__SHORT PROBLEM__
Copy the lines of the listing below word for word, from the line containing "Given: Close the Clasificación Sub-12 panel" to the line containing "Viewport: 495px width, 2266px height.", including both of those lines.

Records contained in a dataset

::::

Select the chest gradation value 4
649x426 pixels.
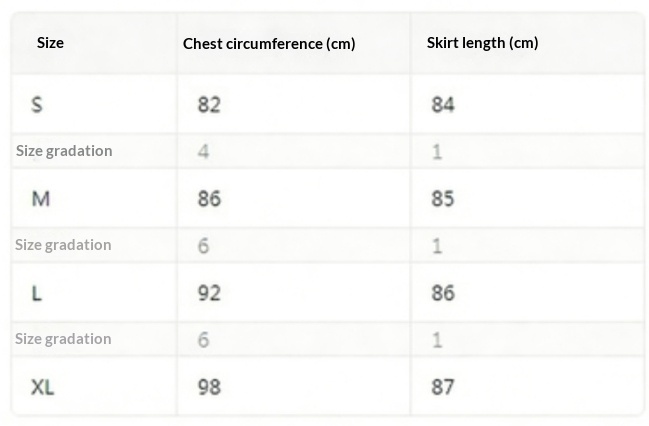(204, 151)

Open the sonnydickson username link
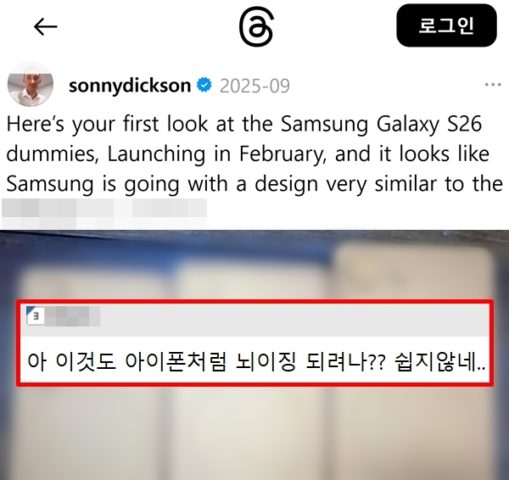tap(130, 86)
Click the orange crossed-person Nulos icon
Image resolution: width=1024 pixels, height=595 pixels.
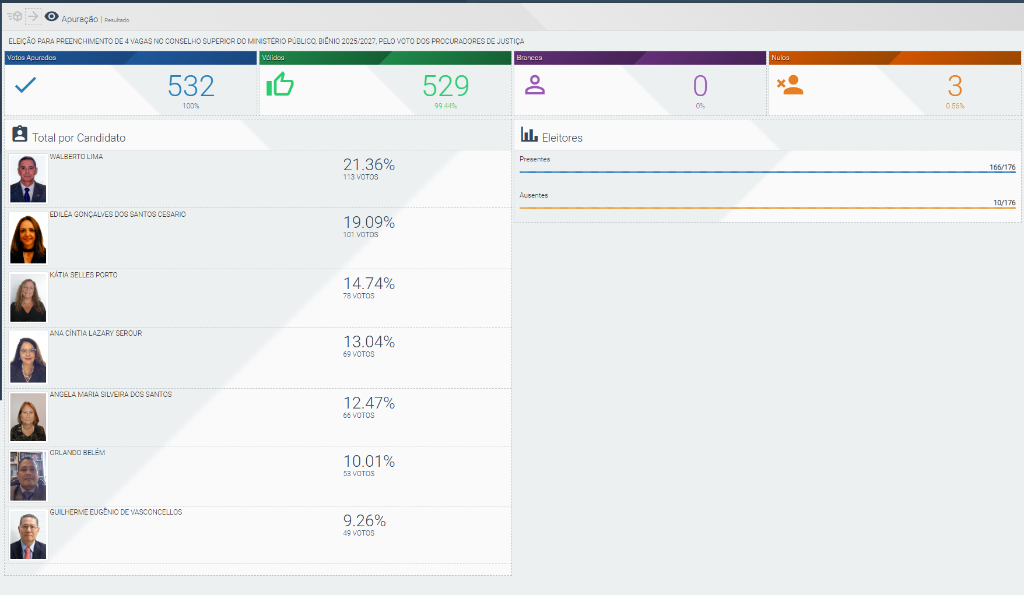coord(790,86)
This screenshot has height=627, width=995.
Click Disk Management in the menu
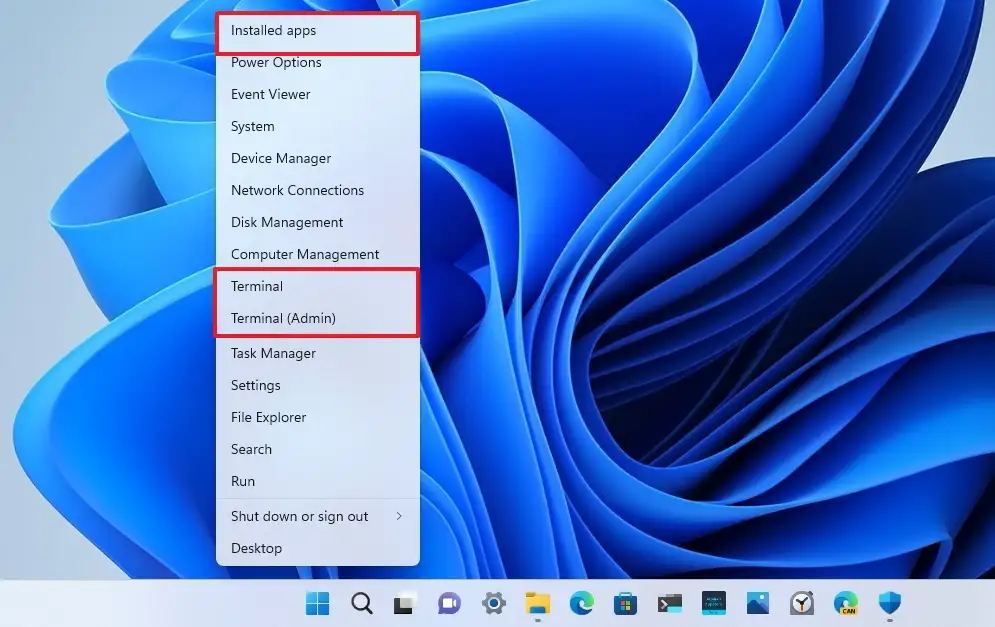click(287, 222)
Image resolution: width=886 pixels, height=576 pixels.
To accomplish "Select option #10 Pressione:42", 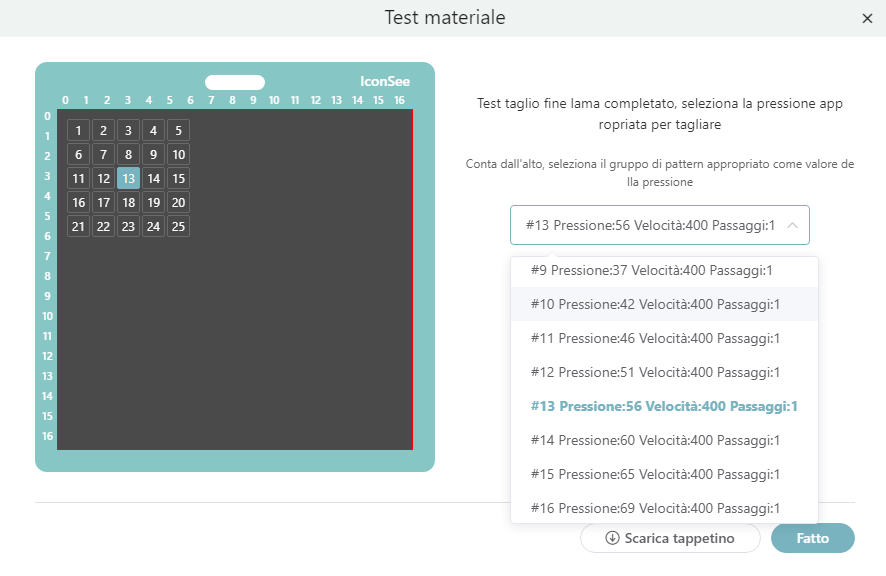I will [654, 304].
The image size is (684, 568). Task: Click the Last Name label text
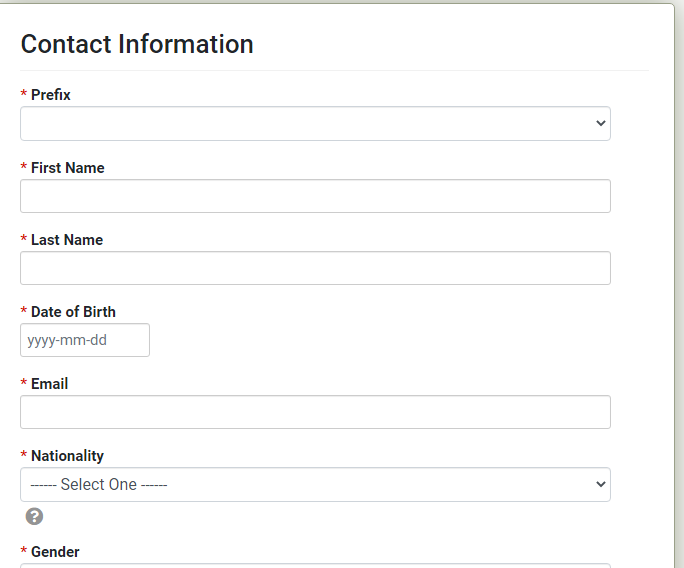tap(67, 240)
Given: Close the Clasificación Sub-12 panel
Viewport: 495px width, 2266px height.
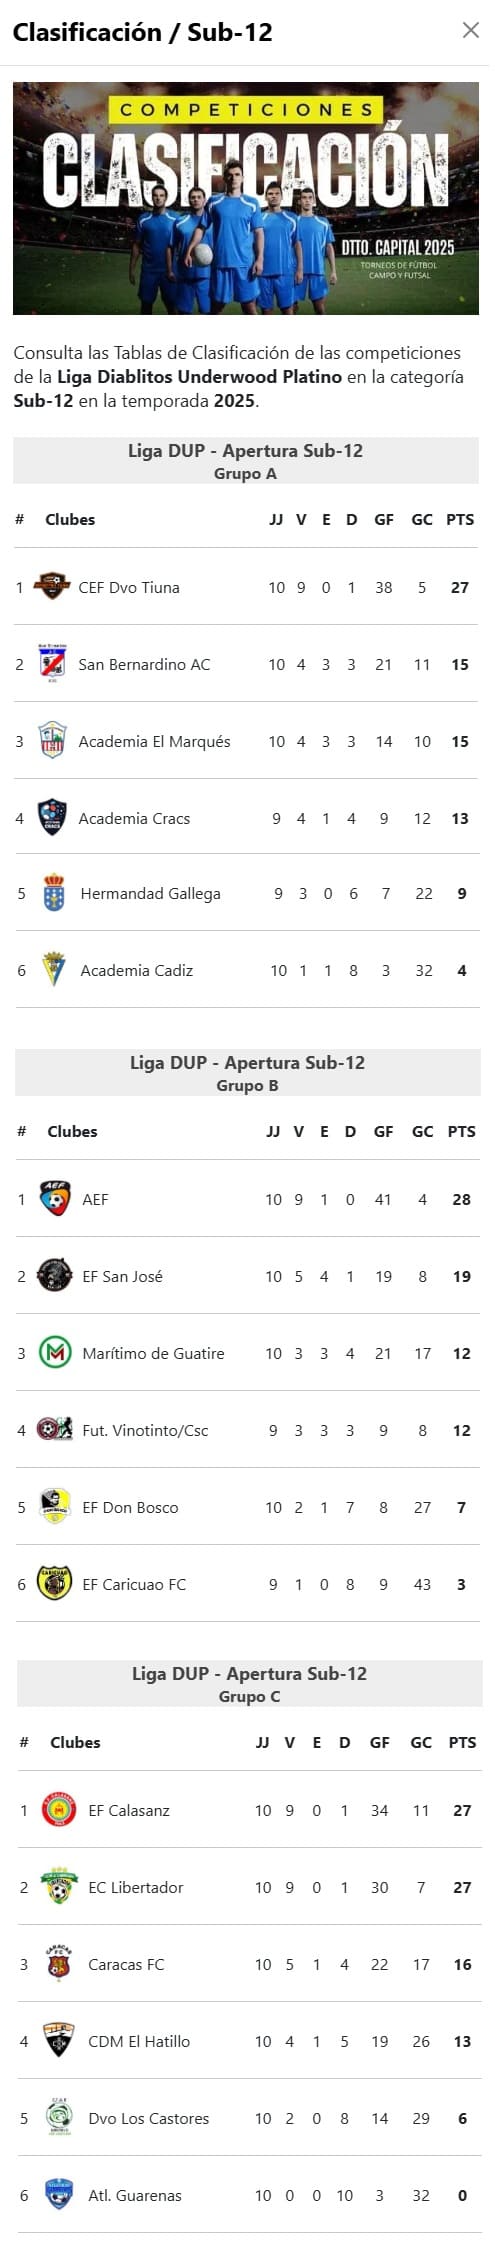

::::

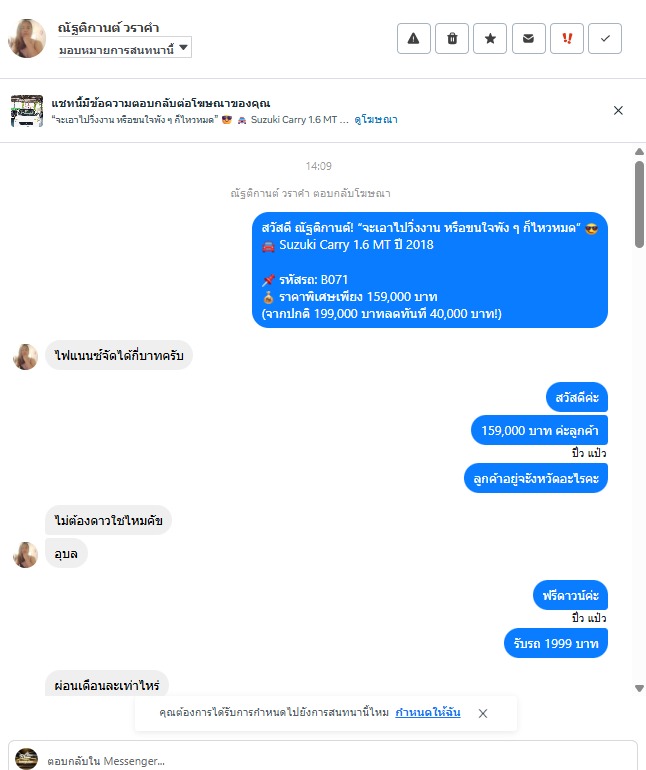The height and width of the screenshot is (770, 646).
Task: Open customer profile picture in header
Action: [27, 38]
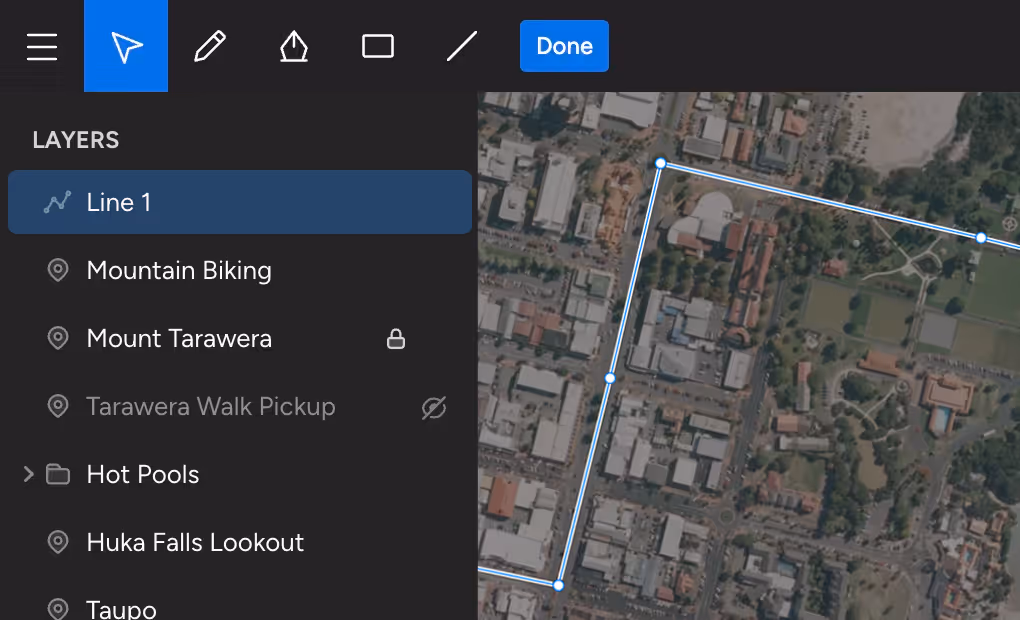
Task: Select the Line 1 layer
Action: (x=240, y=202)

::::

__SOLUTION TO THIS PROBLEM__
Given: Close the Clasificación Sub-12 panel
Viewport: 495px width, 2266px height.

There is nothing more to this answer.